IQN architecture

IQN (implicit quantile networks) is the distributional off-policy baseline: quantile Q-values, replay, target network. Implementation centers on trackmania_rl/agents/iqn.py; which module graph is built depends on nn.fusion_mode and nn.vis (see below).

For optional BTR paper features, see BTR options (IQN + paper extras). BTR is not a separate training.algorithm; it toggles behavior on top of IQN.

Configuration lives under YAML nn (Neural network YAML (nn) — full reference in Configuration Guide). RL freeze flags: RL parameter freeze.

Which network is built? (routing)

build_iqn_network_uncompiled() (used by training and BC when algorithm: iqn) picks one topology:

  1. Multimodal fusionnn.fusion_mode is vision_transformer, post_concat, or unified. Builds the same TorchMultimodalActorCritic body as PPO with include_policy_heads=False, wrapped by IQNSharedBackboneNetwork (trackmania_rl/nn_build/iqn_multimodal.py). Submodule fusion exposes forward_fusion_hidden; IQN adds iqn_fc and dueling heads. Shared quantile + dueling math: trackmania_rl/nn_build/iqn_quantile_forward.py. When the multimodal vision branch is CNN (default nn.vis.cnn), the conv stem uses nn.vis.cnn via trackmania_rl/nn_build/vis_cnn_head.py — same flags as classic IQN_Network. BTR-style head options (LayerNorm, NoisyNet) on iqn_fc / A / V use the flat config via trackmania_rl/nn_build/iqn_btr_from_config.py.

  2. HF vision, fusion offnn.fusion_mode: none and nn.vis.transformer.use_hf_backbone: true. HfActorCritic without policy heads + IQNSharedBackboneNetwork (same file as above).

  3. Classic CNN or float-onlynn.fusion_mode: none, nn.vis.cnn or nn.vis.no_image: true.
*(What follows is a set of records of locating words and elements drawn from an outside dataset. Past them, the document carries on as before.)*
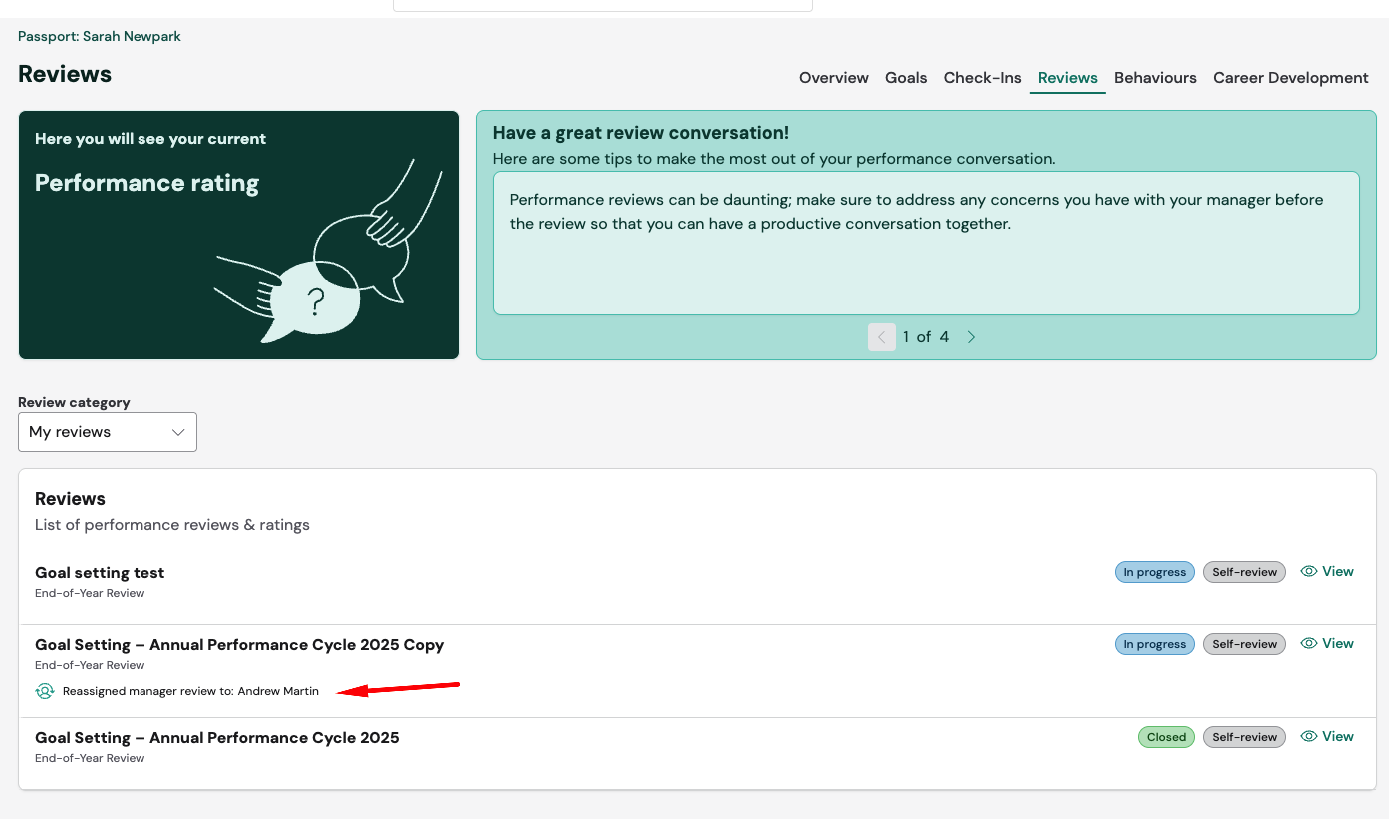Go to the Behaviours tab
Viewport: 1389px width, 819px height.
pos(1155,78)
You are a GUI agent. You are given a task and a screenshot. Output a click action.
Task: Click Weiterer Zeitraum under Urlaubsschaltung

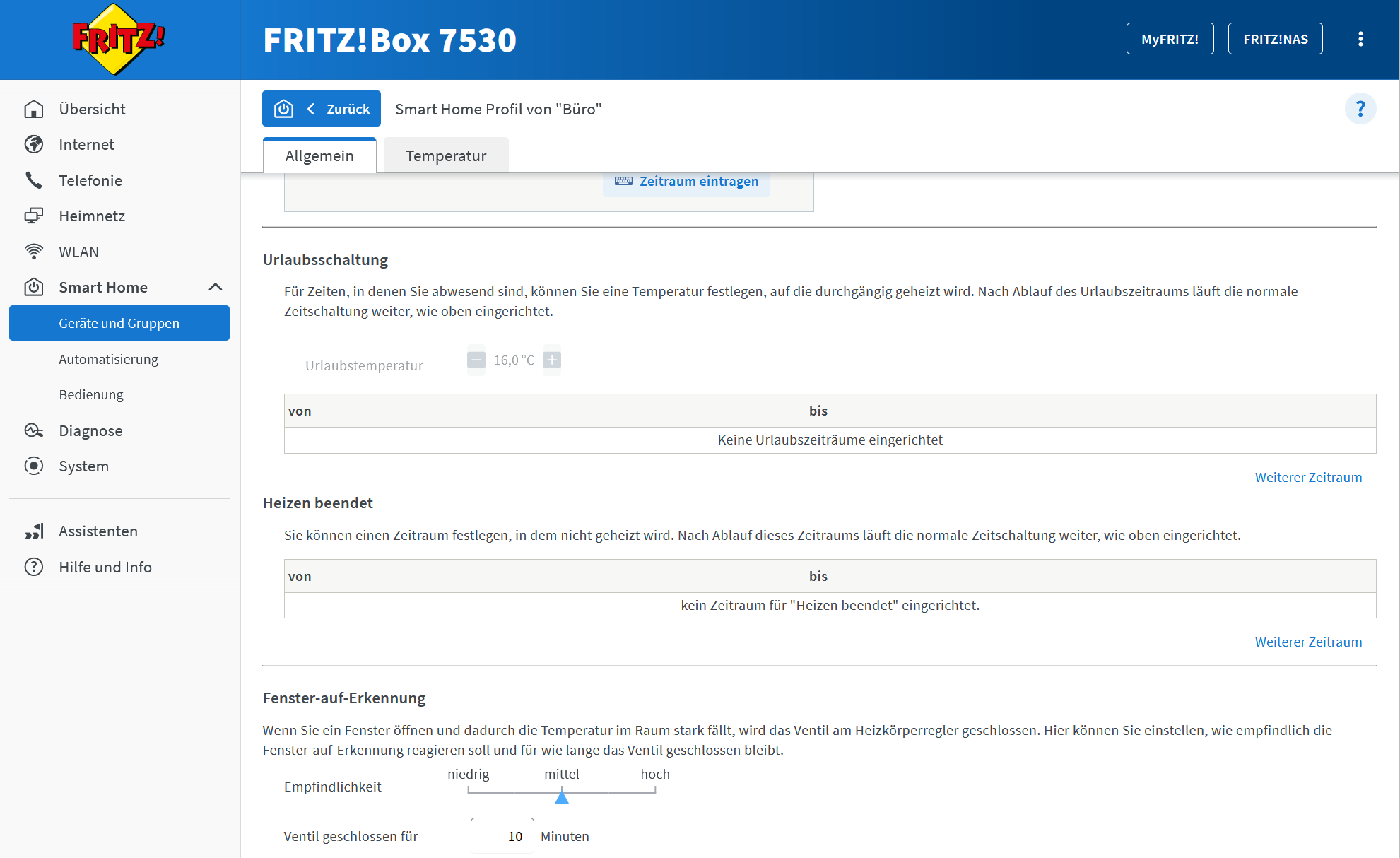click(x=1308, y=477)
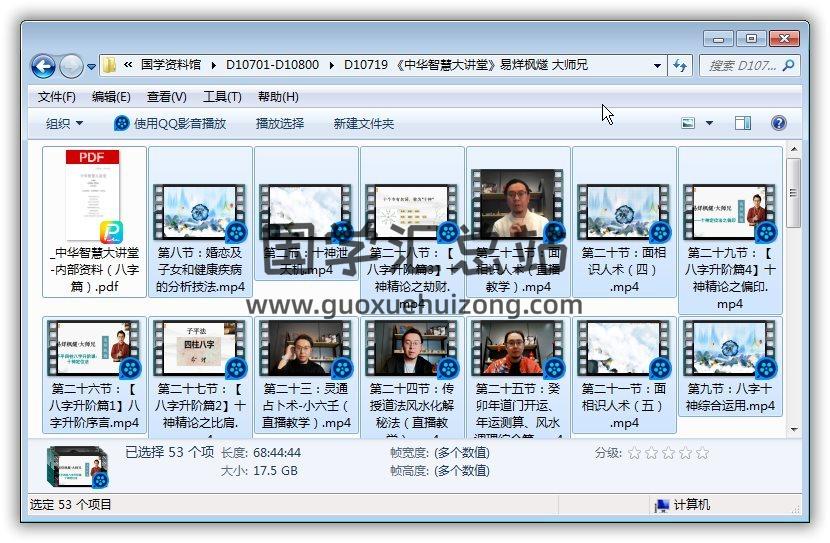Image resolution: width=830 pixels, height=543 pixels.
Task: Set rating with the third star
Action: (668, 453)
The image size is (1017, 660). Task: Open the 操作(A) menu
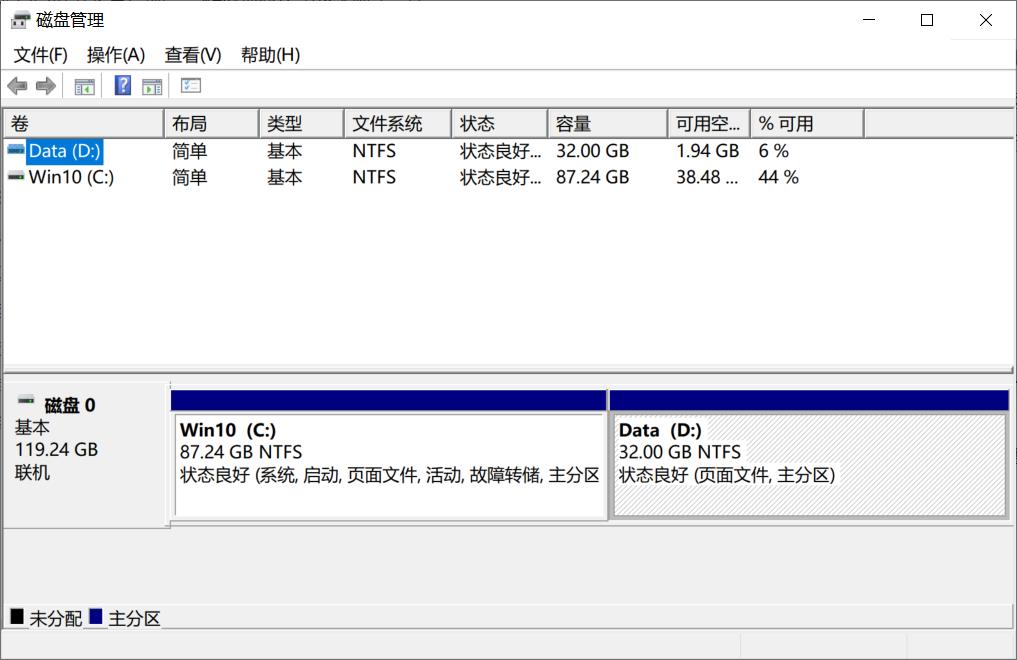116,55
Class IQN_Network — CNN image head (or no image), float MLP, concat, then τ-embedding and dueling heads.

Not supported: nn.vis.transformer with native ViT (use_hf_backbone: false) while fusion_mode: nonebuild_iqn_network_uncompiled raises; use fusion_mode multimodal or switch to HF ViT.

Hub warm-start: for multimodal fusion, nn.init_from_pretrained is applied automatically on the PPO path; IQN does not run the same hook yet (see Neural network YAML (nn) — full reference).

Vision and tensors by topology

Classic ``IQN_Network``

  • Inputs: image (B, 1, H, W), floats (B, float_input_dim).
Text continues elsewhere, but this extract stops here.